RNA-LNP Therapeutics for Resistant Melanoma

Melanoma, a deadly form of skin cancer, often becomes resistant to current treatments, particularly immunotherapy. Although melanoma tumors contain many genetic mutations, only a few are responsible for driving the cancer, such as mutations in key genes like BRAF, PTEN, p53, and p16. While targeted therapies like BRAF inhibitors offer temporary benefits, resistance usually develops, and many of these mutations are considered “undruggable” because no treatments can directly fix them. This creates a major gap in treatment options for patients, especially those whose cancer no longer responds to standard therapies.

Our research aims to address this issue by developing a new approach using RNA-lipid nanoparticles (LNPs) to deliver targeted treatments directly to melanoma cells. RNA-LNPs are tiny particles that can carry RNA molecules, such as small RNA molecules or mRNA, to specific tumor cells. These particles can be customized to target the unique mutations in each patient’s melanoma, offering a personalized treatment option. Early experiments have shown that these RNA-LNPs can successfully deliver treatments to melanoma cells and kill them. We have found that combining RNA that targets genes like p53 and p16 is especially effective at killing melanoma cells.

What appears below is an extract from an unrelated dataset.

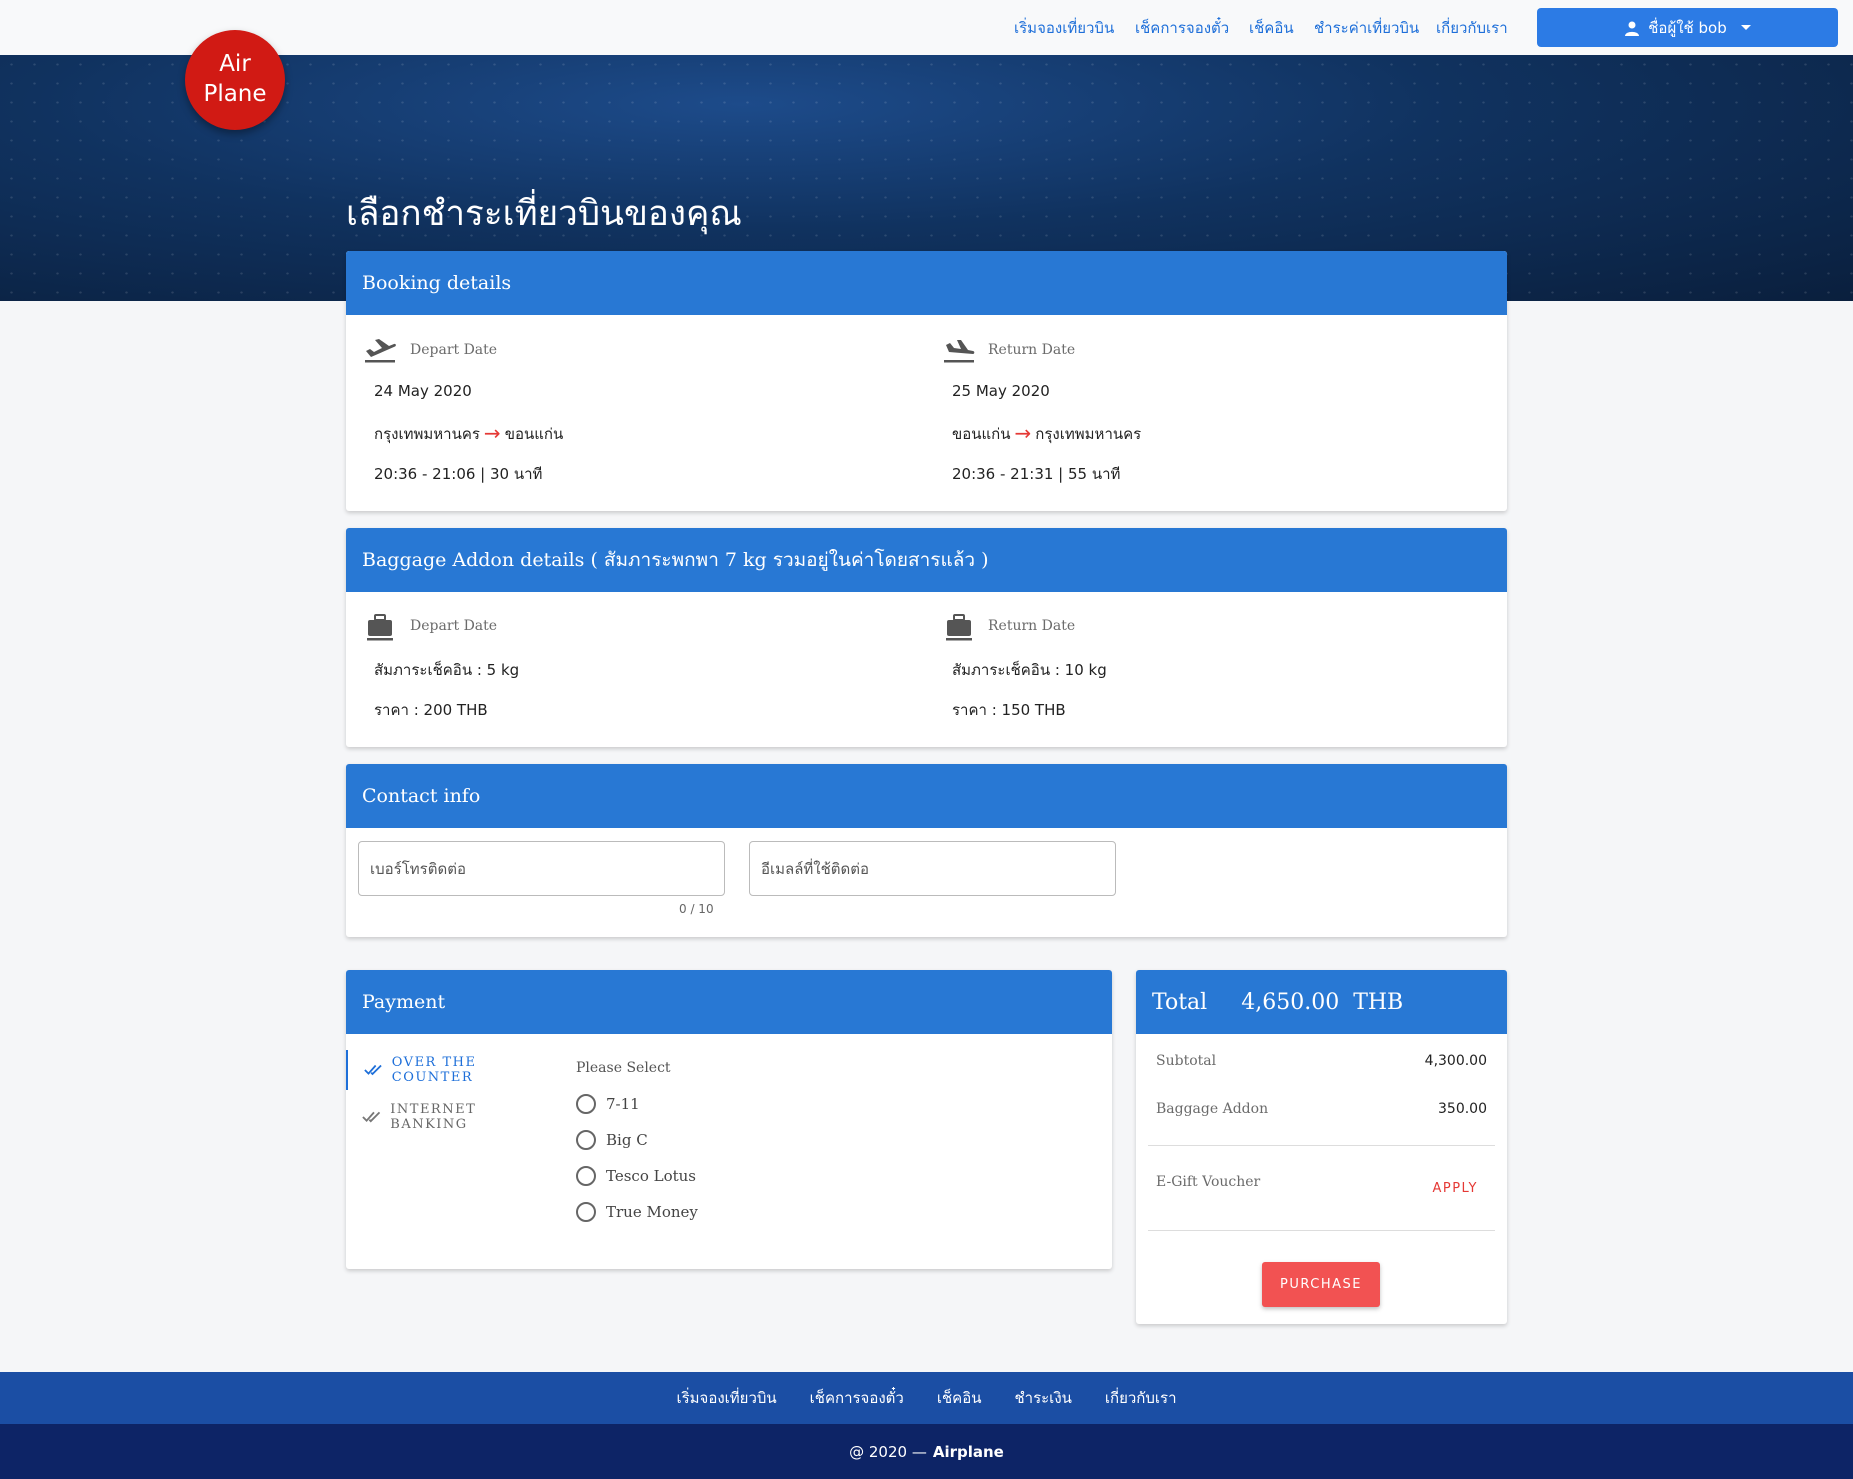 Image resolution: width=1853 pixels, height=1479 pixels. I want to click on payment-title: Payment, so click(729, 1002).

To improve this approach, we are working on making the delivery system more precise, ensuring that the RNA-LNPs target the melanoma tumor and not healthy tissues like the liver. We are also exploring ways to use antibodies that target melanoma cells, making the treatment even more specific.

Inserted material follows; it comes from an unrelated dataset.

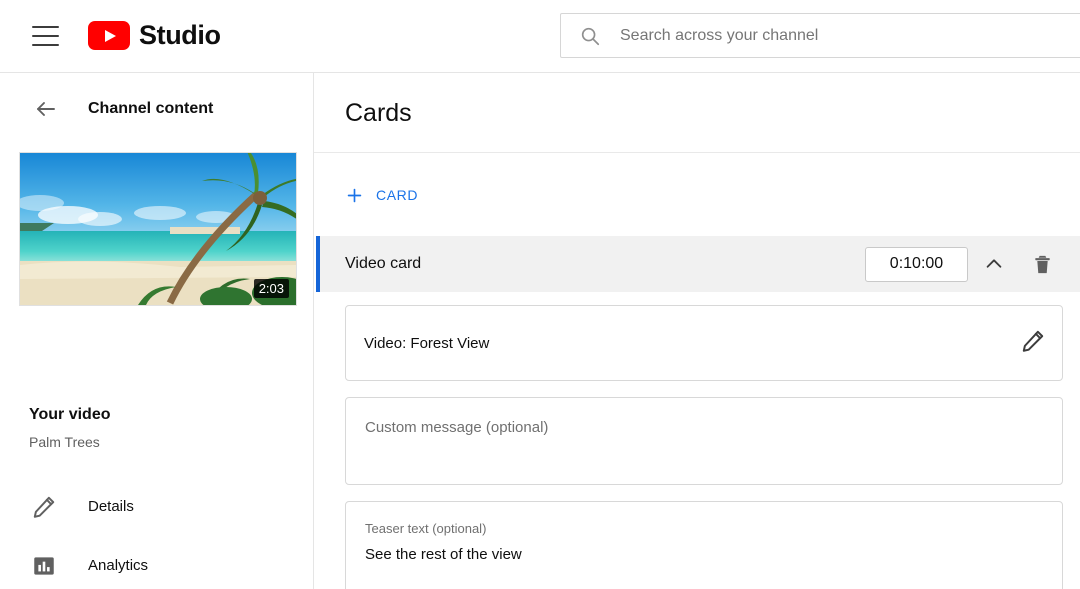 The image size is (1080, 589). What do you see at coordinates (427, 343) in the screenshot?
I see `card-video-value: Video: Forest View` at bounding box center [427, 343].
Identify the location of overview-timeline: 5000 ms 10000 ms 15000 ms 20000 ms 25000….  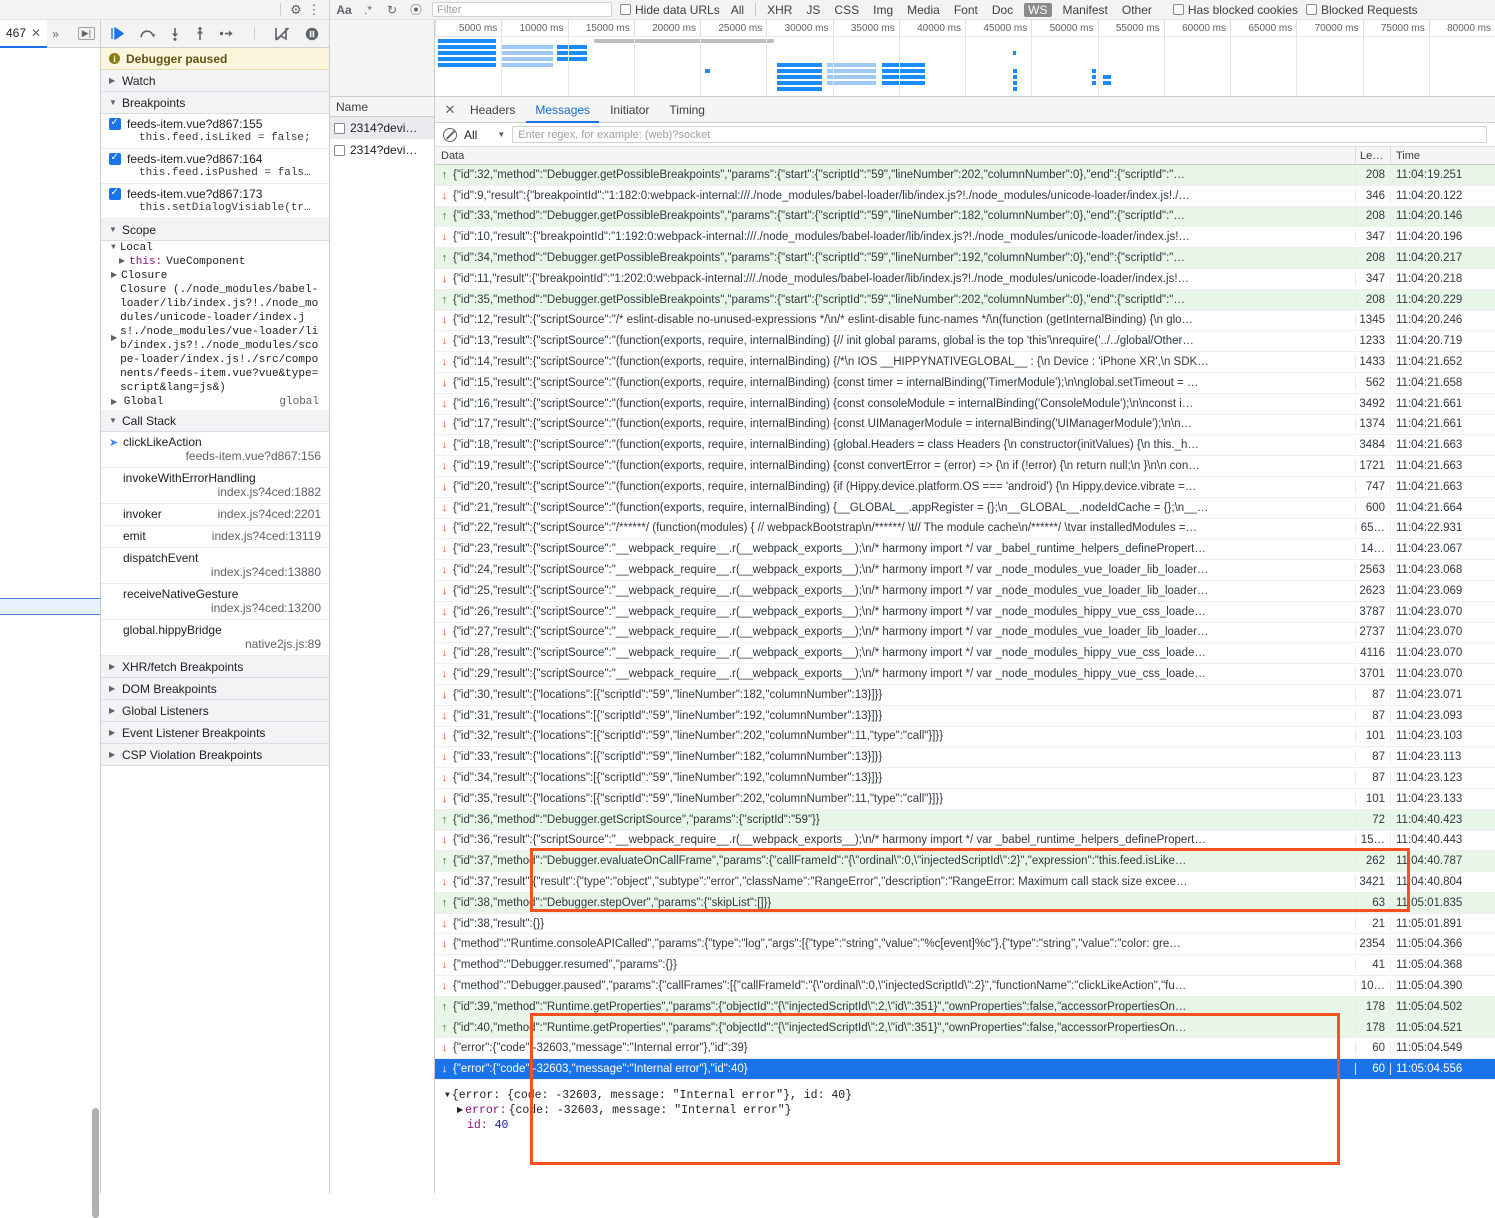
(965, 58).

Our research has two main goals: First, to improve how RNA-LNPs are delivered to melanoma tumors. Second, to test if these treatments can help overcome resistance to existing immunotherapies or make these therapies more effective in treating melanoma. If successful, this new treatment could offer hope for patients whose melanoma is no longer responding to current options and could be adapted for other cancers as well.